◆ INFORMATION GIVEN ◆
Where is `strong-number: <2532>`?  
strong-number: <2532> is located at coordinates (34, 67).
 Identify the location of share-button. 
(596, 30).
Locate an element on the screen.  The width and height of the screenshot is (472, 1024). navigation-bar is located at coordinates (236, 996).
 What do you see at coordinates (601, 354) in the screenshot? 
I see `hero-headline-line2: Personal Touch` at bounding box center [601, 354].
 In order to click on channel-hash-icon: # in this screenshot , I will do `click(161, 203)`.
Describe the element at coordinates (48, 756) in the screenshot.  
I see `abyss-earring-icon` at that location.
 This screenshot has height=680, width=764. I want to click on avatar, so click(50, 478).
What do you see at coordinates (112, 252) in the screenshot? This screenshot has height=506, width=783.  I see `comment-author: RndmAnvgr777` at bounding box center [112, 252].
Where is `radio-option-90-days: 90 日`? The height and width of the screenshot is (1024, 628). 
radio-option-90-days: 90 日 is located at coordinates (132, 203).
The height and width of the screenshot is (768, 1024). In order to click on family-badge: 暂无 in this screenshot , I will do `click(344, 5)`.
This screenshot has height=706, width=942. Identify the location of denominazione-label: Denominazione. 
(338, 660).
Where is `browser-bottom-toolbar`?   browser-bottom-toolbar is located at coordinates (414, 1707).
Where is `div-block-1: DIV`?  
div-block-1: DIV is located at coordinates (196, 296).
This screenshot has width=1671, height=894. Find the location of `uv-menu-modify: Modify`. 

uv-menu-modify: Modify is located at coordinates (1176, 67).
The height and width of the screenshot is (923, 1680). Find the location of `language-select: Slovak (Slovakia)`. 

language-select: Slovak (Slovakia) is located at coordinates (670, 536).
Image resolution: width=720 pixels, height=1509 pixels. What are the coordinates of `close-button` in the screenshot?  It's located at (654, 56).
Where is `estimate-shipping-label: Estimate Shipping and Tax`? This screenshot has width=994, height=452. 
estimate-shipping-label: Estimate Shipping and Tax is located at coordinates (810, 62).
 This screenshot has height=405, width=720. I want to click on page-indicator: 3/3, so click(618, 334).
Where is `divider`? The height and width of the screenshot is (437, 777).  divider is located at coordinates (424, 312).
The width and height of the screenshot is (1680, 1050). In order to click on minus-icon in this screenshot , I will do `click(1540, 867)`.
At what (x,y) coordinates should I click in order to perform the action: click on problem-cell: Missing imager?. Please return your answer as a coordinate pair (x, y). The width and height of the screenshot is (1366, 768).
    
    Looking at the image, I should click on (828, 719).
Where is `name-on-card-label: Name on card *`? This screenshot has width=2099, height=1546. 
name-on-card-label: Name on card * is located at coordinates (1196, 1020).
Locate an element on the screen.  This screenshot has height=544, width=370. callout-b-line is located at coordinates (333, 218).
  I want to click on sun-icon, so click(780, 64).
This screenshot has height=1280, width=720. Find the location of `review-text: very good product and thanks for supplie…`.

◆ WORK TO BE COMPLETED ◆
Please reproduce all of the records above word for word, keeping their original order and line breaks.

◆ SOLVED EXERCISE ◆
Where is `strong-number: <2532>`?  
strong-number: <2532> is located at coordinates (34, 67).
 Identify the location of share-button. 
(596, 30).
Locate an element on the screen.  The width and height of the screenshot is (472, 1024). navigation-bar is located at coordinates (236, 996).
 What do you see at coordinates (601, 354) in the screenshot? 
I see `hero-headline-line2: Personal Touch` at bounding box center [601, 354].
 In order to click on channel-hash-icon: # in this screenshot , I will do `click(161, 203)`.
Describe the element at coordinates (48, 756) in the screenshot.  
I see `abyss-earring-icon` at that location.
 This screenshot has height=680, width=764. I want to click on avatar, so click(50, 478).
What do you see at coordinates (112, 252) in the screenshot? This screenshot has height=506, width=783.  I see `comment-author: RndmAnvgr777` at bounding box center [112, 252].
Where is `radio-option-90-days: 90 日`? The height and width of the screenshot is (1024, 628). 
radio-option-90-days: 90 日 is located at coordinates (132, 203).
The height and width of the screenshot is (768, 1024). In order to click on family-badge: 暂无 in this screenshot , I will do `click(344, 5)`.
This screenshot has height=706, width=942. Identify the location of denominazione-label: Denominazione. 
(338, 660).
Where is `browser-bottom-toolbar`?   browser-bottom-toolbar is located at coordinates (414, 1707).
Where is `div-block-1: DIV`?  
div-block-1: DIV is located at coordinates (196, 296).
This screenshot has width=1671, height=894. Find the location of `uv-menu-modify: Modify`. 

uv-menu-modify: Modify is located at coordinates (1176, 67).
The height and width of the screenshot is (923, 1680). Find the location of `language-select: Slovak (Slovakia)`. 

language-select: Slovak (Slovakia) is located at coordinates (670, 536).
Image resolution: width=720 pixels, height=1509 pixels. What are the coordinates of `close-button` in the screenshot?  It's located at (654, 56).
Where is `estimate-shipping-label: Estimate Shipping and Tax`? This screenshot has width=994, height=452. 
estimate-shipping-label: Estimate Shipping and Tax is located at coordinates (810, 62).
 This screenshot has height=405, width=720. I want to click on page-indicator: 3/3, so click(618, 334).
Where is `divider`? The height and width of the screenshot is (437, 777).  divider is located at coordinates (424, 312).
The width and height of the screenshot is (1680, 1050). In order to click on minus-icon in this screenshot , I will do `click(1540, 867)`.
At what (x,y) coordinates should I click in order to perform the action: click on problem-cell: Missing imager?. Please return your answer as a coordinate pair (x, y). The width and height of the screenshot is (1366, 768).
    
    Looking at the image, I should click on (828, 719).
Where is `name-on-card-label: Name on card *`? This screenshot has width=2099, height=1546. 
name-on-card-label: Name on card * is located at coordinates (1196, 1020).
Locate an element on the screen.  This screenshot has height=544, width=370. callout-b-line is located at coordinates (333, 218).
  I want to click on sun-icon, so click(780, 64).
This screenshot has height=1280, width=720. Find the location of `review-text: very good product and thanks for supplie…`.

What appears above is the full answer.